Vinda de Ponta de Pedras, na Ilha do Marajó, a assessora técnica da Secretaria de Assistência Social, Dulcilene Ribeiro, pontuou que os debates têm o intuito de promover mais conhecimento técnico para quem atua no interior do Estado. “O objetivo é que possamos capacitar ainda mais as pessoas que atuam com as mulheres em situação de vulnerabilidade em Ponta de Pedras”, disse ela.

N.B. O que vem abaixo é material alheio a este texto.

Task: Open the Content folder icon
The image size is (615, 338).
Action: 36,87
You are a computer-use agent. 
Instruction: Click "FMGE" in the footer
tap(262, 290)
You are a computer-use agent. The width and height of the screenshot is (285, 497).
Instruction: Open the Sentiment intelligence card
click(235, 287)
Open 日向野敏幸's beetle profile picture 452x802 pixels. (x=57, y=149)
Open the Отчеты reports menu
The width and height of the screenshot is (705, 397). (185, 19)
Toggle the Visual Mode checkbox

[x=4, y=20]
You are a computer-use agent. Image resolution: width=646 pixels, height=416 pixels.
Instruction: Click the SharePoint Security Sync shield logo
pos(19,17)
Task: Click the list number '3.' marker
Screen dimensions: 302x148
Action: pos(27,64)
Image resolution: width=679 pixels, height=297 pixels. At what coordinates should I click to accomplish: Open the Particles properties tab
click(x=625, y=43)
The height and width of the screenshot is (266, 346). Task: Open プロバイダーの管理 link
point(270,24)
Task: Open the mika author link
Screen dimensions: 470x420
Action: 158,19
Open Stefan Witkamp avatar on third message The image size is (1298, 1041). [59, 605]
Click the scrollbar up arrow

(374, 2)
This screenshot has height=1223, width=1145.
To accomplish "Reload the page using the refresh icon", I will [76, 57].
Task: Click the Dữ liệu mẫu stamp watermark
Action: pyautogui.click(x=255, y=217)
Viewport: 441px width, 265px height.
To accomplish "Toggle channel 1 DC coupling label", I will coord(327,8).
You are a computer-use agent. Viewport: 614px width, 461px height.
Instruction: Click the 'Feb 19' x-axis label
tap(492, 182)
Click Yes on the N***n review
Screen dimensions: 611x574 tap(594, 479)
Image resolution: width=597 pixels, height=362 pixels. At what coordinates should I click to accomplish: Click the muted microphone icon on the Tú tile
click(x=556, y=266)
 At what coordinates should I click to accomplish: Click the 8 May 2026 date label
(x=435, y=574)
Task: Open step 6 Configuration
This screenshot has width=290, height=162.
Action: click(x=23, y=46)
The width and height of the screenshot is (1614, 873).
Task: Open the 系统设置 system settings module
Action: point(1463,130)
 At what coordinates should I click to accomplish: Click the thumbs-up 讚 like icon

Márcia Jorge, da CIPM, frisou que o encontro contribui para o fortalecimento das políticas para as mulheres. “A integração com os Organismos de Políticas para as Mulheres, enquanto instrumento potencializador, frente aos desafios do cenário social, econômico e político atual, na perspectiva da agenda Objetivos de Desenvolvimento Sustentável, que tem como foco a igualdade de gênero e empoderar todas as mulheres e meninas”, afirmou. 

Objetivos de Desenvolvimento Sustentável - ODS

Os ODS são uma agenda mundial adotada durante a Cúpula das Nações Unidas, sobre o Desenvolvimento Sustentável em setembro de 2015, composta por 17 objetivos centrais e 169 metas a serem atingidas até 2030. Temas como a  erradicação da pobreza, segurança alimentar, agricultura, saúde, educação, igualdade de gênero estão entre os objetivos. 

A igualdade de gênero é o ODS 5, que tem, como metas, as trocas  de informações, experiências de criação de serviços como Sala Lilás, atendimento policial e psicossocial, Patrulha Maria da Penha, abrigo e as Procuradorias da Mulher nas Câmaras Municipais, contando com profissionais com expertise nos assuntos, por meio de parcerias com órgãos que promovem atenção às mulheres, especialmente nos casos de violência.

O diretor de Cidadania e Direitos Humanos, da Sejudh, o órgão está atento às demandas e pronto para debate “sobre os direitos das mulheres com a composição dos municípios para trabalhar as políticas públicas às mulheres, não se eximindo de realizar os atendimento que são necessários”, colocou Diego Mota.